E ela embocou então uma gigantesca trombeta, incrustada, como uma avena, de manchetes de todos os jornais do universo, e através dessa trombeta ela gritou meu nome, que rolou assim através do espaço com o ruído de cem mil trovões, e retornou-me repercutida pelo eco do planeta mais longínquo.

 “Diabo!” disse eu, meio subjugado, “eis o que é precioso!” Mas examinando mais atentamente a sedutora virago, pareceu-me vagamente que eu a reconheci por tê-la visto brindando com alguns malandros de meu conhecimento, e o som rouco do cobre levou às minhas orelhas não sei qual lembrança de uma trombeta prostituída.

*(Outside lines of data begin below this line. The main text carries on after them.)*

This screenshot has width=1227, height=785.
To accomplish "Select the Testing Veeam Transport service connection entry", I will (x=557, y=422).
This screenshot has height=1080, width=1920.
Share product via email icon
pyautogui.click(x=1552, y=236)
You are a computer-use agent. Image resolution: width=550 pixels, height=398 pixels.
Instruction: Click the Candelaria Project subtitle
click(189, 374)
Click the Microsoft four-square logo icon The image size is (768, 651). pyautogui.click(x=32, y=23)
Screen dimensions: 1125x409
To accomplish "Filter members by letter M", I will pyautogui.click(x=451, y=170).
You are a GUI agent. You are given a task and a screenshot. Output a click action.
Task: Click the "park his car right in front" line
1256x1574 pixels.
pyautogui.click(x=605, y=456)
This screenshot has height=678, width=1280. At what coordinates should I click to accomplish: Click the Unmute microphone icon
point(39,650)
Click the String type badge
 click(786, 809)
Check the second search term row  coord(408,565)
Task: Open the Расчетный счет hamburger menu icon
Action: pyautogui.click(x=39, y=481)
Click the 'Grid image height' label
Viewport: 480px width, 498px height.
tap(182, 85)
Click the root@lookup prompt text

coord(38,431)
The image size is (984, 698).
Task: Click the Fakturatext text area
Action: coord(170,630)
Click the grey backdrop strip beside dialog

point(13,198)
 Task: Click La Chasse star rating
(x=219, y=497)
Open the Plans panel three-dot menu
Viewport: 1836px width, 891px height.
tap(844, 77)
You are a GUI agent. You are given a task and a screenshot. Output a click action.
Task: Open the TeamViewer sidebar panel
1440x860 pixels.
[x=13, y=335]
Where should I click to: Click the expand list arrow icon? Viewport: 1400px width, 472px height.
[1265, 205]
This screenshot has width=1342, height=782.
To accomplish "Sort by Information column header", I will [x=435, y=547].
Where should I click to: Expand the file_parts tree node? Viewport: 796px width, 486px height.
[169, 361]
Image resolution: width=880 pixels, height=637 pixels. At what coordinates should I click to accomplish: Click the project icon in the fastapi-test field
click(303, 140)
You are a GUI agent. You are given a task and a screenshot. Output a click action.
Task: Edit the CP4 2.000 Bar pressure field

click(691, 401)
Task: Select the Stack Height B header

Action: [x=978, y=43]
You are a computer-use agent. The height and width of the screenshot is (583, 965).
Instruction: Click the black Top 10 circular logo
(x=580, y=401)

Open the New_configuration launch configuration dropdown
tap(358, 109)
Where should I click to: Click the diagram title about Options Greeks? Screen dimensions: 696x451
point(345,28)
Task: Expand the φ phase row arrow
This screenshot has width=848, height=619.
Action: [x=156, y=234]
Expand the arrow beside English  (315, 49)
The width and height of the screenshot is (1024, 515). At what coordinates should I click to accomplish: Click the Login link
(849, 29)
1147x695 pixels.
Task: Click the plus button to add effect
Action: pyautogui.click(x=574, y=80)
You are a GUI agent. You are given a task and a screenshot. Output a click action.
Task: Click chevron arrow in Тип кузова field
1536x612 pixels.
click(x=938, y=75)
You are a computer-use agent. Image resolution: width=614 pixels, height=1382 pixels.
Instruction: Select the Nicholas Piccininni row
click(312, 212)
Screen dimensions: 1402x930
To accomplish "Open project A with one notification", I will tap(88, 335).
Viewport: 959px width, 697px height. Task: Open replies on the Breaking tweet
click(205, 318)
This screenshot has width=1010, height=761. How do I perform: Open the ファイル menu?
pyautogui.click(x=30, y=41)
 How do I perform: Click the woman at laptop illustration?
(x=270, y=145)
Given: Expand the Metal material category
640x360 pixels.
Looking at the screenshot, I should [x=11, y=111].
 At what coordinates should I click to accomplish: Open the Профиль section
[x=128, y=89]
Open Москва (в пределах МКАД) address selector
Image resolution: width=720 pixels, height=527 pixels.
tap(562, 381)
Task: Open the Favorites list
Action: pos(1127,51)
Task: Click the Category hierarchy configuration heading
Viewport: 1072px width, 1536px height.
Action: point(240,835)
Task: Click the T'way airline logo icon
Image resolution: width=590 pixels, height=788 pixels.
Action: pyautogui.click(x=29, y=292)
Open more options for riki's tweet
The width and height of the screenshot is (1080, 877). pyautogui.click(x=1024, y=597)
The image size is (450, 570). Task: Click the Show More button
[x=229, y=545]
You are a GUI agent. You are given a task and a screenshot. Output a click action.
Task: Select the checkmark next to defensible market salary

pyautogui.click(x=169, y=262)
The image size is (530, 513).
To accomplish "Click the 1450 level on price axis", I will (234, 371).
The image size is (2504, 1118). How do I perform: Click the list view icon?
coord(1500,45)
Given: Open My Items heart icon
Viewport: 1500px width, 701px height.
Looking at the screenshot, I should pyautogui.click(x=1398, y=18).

Também eu respondi, com todo o meu desdém: “Saia daqui! Eu não fui feito pra desposar a amante de certos homens que não quero nomear.”

Com certeza, com uma tão corajosa abnegação eu tinha o direito de estar orgulhoso. Mas infelizmente eu despertei, e toda minha força me abandonou. “Em verdade, eu disse para mim mesmo, seria necessário que eu estivesse pesadamente entorpecido para mostrar tais escrúpulos. Ah! Se eles pudessem retornar enquanto eu estou acordado, eu não me faria de tão delicado!”

E eu os invoquei a alta voz, supliquei-lhes que me perdoassem, prometendo-lhes me desonrar tantas vezes quanto fosse necessário para merecer seus favores, mas eu tinha, sem dúvida, lhes ofendido fortemente, porque eles jamais voltaram.